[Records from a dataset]
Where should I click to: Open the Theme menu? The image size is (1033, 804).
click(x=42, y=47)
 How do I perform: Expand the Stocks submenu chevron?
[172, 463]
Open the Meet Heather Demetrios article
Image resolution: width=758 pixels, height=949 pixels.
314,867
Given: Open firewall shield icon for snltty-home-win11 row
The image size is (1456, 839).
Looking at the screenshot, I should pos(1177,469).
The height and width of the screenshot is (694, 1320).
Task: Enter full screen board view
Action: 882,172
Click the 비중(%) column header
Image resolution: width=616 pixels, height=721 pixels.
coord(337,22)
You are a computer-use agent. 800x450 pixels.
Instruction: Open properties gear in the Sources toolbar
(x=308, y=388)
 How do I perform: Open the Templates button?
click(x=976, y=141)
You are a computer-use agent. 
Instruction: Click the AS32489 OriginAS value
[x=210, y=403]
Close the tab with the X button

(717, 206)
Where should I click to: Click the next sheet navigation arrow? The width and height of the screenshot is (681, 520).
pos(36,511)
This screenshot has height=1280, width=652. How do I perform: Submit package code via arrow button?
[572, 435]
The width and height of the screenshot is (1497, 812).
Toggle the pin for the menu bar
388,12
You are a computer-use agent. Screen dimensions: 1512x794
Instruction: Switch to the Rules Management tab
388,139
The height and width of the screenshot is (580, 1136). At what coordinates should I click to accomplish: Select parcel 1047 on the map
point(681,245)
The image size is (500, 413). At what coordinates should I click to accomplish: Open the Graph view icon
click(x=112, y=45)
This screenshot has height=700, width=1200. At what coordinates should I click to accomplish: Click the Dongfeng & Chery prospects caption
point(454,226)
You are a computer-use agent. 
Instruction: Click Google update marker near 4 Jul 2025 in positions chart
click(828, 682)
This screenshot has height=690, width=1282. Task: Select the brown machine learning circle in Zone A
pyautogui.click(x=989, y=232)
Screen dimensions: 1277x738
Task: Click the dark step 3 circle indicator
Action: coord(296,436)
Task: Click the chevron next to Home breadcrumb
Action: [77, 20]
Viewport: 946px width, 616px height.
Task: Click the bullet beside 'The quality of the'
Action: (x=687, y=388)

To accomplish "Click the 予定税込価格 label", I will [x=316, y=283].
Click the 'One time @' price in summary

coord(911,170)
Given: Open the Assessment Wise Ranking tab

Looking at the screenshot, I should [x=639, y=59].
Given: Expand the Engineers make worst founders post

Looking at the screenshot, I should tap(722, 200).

_Task description:_
Each record is to be reproduced exactly as it appears.

_Result for this exercise:_
Where should I click to: Open the Theme menu? The image size is (1033, 804).
click(x=42, y=47)
 How do I perform: Expand the Stocks submenu chevron?
[172, 463]
Open the Meet Heather Demetrios article
Image resolution: width=758 pixels, height=949 pixels.
314,867
Given: Open firewall shield icon for snltty-home-win11 row
The image size is (1456, 839).
Looking at the screenshot, I should pos(1177,469).
The height and width of the screenshot is (694, 1320).
Task: Enter full screen board view
Action: 882,172
Click the 비중(%) column header
Image resolution: width=616 pixels, height=721 pixels.
coord(337,22)
You are a computer-use agent. 800x450 pixels.
Instruction: Open properties gear in the Sources toolbar
(x=308, y=388)
 How do I perform: Open the Templates button?
click(x=976, y=141)
You are a computer-use agent. 
Instruction: Click the AS32489 OriginAS value
[x=210, y=403]
Close the tab with the X button

(717, 206)
Where should I click to: Click the next sheet navigation arrow? The width and height of the screenshot is (681, 520).
pos(36,511)
This screenshot has height=1280, width=652. How do I perform: Submit package code via arrow button?
[572, 435]
The width and height of the screenshot is (1497, 812).
Toggle the pin for the menu bar
388,12
You are a computer-use agent. Screen dimensions: 1512x794
Instruction: Switch to the Rules Management tab
388,139
The height and width of the screenshot is (580, 1136). At what coordinates should I click to accomplish: Select parcel 1047 on the map
point(681,245)
The image size is (500, 413). At what coordinates should I click to accomplish: Open the Graph view icon
click(x=112, y=45)
This screenshot has height=700, width=1200. At what coordinates should I click to accomplish: Click the Dongfeng & Chery prospects caption
point(454,226)
You are a computer-use agent. 
Instruction: Click Google update marker near 4 Jul 2025 in positions chart
click(828, 682)
This screenshot has height=690, width=1282. Task: Select the brown machine learning circle in Zone A
pyautogui.click(x=989, y=232)
Screen dimensions: 1277x738
Task: Click the dark step 3 circle indicator
Action: coord(296,436)
Task: Click the chevron next to Home breadcrumb
Action: [77, 20]
Viewport: 946px width, 616px height.
Task: Click the bullet beside 'The quality of the'
Action: (x=687, y=388)

To accomplish "Click the 予定税込価格 label", I will [x=316, y=283].
Click the 'One time @' price in summary

coord(911,170)
Given: Open the Assessment Wise Ranking tab

Looking at the screenshot, I should [x=639, y=59].
Given: Expand the Engineers make worst founders post

Looking at the screenshot, I should tap(722, 200).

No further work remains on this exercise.